* **WHAT THE TASK REQUIRES**: Every record, from first to last, should be retyped word for word.

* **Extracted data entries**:
%%
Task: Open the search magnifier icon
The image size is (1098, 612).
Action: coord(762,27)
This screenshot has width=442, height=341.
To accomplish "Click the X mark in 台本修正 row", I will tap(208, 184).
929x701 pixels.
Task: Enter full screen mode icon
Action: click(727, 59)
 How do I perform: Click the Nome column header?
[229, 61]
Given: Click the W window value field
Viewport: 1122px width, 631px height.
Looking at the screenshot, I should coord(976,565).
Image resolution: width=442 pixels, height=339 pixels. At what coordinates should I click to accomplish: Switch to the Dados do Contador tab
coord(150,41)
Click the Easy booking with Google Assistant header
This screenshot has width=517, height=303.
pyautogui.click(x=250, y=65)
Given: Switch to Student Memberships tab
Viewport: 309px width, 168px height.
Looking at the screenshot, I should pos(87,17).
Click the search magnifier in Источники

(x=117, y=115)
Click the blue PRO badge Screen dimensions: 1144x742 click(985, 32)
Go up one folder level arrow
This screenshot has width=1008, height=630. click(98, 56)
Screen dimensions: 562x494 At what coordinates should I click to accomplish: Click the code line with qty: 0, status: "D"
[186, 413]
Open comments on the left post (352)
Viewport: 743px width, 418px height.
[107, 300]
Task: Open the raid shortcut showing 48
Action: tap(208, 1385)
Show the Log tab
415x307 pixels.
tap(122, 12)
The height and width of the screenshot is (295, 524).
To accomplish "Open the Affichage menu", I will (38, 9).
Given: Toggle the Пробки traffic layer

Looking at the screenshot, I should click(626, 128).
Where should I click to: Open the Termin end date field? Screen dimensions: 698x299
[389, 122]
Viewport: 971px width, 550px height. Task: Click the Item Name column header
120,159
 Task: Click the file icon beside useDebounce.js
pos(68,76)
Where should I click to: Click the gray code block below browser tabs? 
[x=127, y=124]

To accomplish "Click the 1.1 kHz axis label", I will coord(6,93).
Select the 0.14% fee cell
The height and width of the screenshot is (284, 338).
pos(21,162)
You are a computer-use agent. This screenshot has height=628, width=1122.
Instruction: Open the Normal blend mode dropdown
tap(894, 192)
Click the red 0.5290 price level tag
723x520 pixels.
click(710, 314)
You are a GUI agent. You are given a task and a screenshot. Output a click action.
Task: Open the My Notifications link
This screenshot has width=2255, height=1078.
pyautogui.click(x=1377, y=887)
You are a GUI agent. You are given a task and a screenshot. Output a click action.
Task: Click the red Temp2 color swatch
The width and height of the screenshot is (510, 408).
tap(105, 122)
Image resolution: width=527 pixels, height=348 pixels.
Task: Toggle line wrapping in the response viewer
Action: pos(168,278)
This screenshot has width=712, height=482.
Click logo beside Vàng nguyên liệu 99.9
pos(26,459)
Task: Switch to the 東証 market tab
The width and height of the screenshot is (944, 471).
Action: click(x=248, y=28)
%%
* **FINISHED EXERCISE**:
Task: Open the search magnifier icon
The image size is (1098, 612).
Action: coord(762,27)
This screenshot has width=442, height=341.
To accomplish "Click the X mark in 台本修正 row", I will tap(208, 184).
929x701 pixels.
Task: Enter full screen mode icon
Action: click(727, 59)
 How do I perform: Click the Nome column header?
[229, 61]
Given: Click the W window value field
Viewport: 1122px width, 631px height.
Looking at the screenshot, I should coord(976,565).
Image resolution: width=442 pixels, height=339 pixels. At what coordinates should I click to accomplish: Switch to the Dados do Contador tab
coord(150,41)
Click the Easy booking with Google Assistant header
This screenshot has width=517, height=303.
pyautogui.click(x=250, y=65)
Given: Switch to Student Memberships tab
Viewport: 309px width, 168px height.
Looking at the screenshot, I should pos(87,17).
Click the search magnifier in Источники

(x=117, y=115)
Click the blue PRO badge Screen dimensions: 1144x742 click(985, 32)
Go up one folder level arrow
This screenshot has width=1008, height=630. click(98, 56)
Screen dimensions: 562x494 At what coordinates should I click to accomplish: Click the code line with qty: 0, status: "D"
[186, 413]
Open comments on the left post (352)
Viewport: 743px width, 418px height.
[107, 300]
Task: Open the raid shortcut showing 48
Action: tap(208, 1385)
Show the Log tab
415x307 pixels.
tap(122, 12)
The height and width of the screenshot is (295, 524).
To accomplish "Open the Affichage menu", I will (38, 9).
Given: Toggle the Пробки traffic layer

Looking at the screenshot, I should click(626, 128).
Where should I click to: Open the Termin end date field? Screen dimensions: 698x299
[389, 122]
Viewport: 971px width, 550px height. Task: Click the Item Name column header
120,159
 Task: Click the file icon beside useDebounce.js
pos(68,76)
Where should I click to: Click the gray code block below browser tabs? 
[x=127, y=124]

To accomplish "Click the 1.1 kHz axis label", I will coord(6,93).
Select the 0.14% fee cell
The height and width of the screenshot is (284, 338).
pos(21,162)
You are a computer-use agent. This screenshot has height=628, width=1122.
Instruction: Open the Normal blend mode dropdown
tap(894, 192)
Click the red 0.5290 price level tag
723x520 pixels.
click(710, 314)
You are a GUI agent. You are given a task and a screenshot. Output a click action.
Task: Open the My Notifications link
This screenshot has width=2255, height=1078.
pyautogui.click(x=1377, y=887)
You are a GUI agent. You are given a task and a screenshot. Output a click action.
Task: Click the red Temp2 color swatch
The width and height of the screenshot is (510, 408).
tap(105, 122)
Image resolution: width=527 pixels, height=348 pixels.
Task: Toggle line wrapping in the response viewer
Action: pos(168,278)
This screenshot has width=712, height=482.
Click logo beside Vàng nguyên liệu 99.9
pos(26,459)
Task: Switch to the 東証 market tab
The width and height of the screenshot is (944, 471).
Action: click(x=248, y=28)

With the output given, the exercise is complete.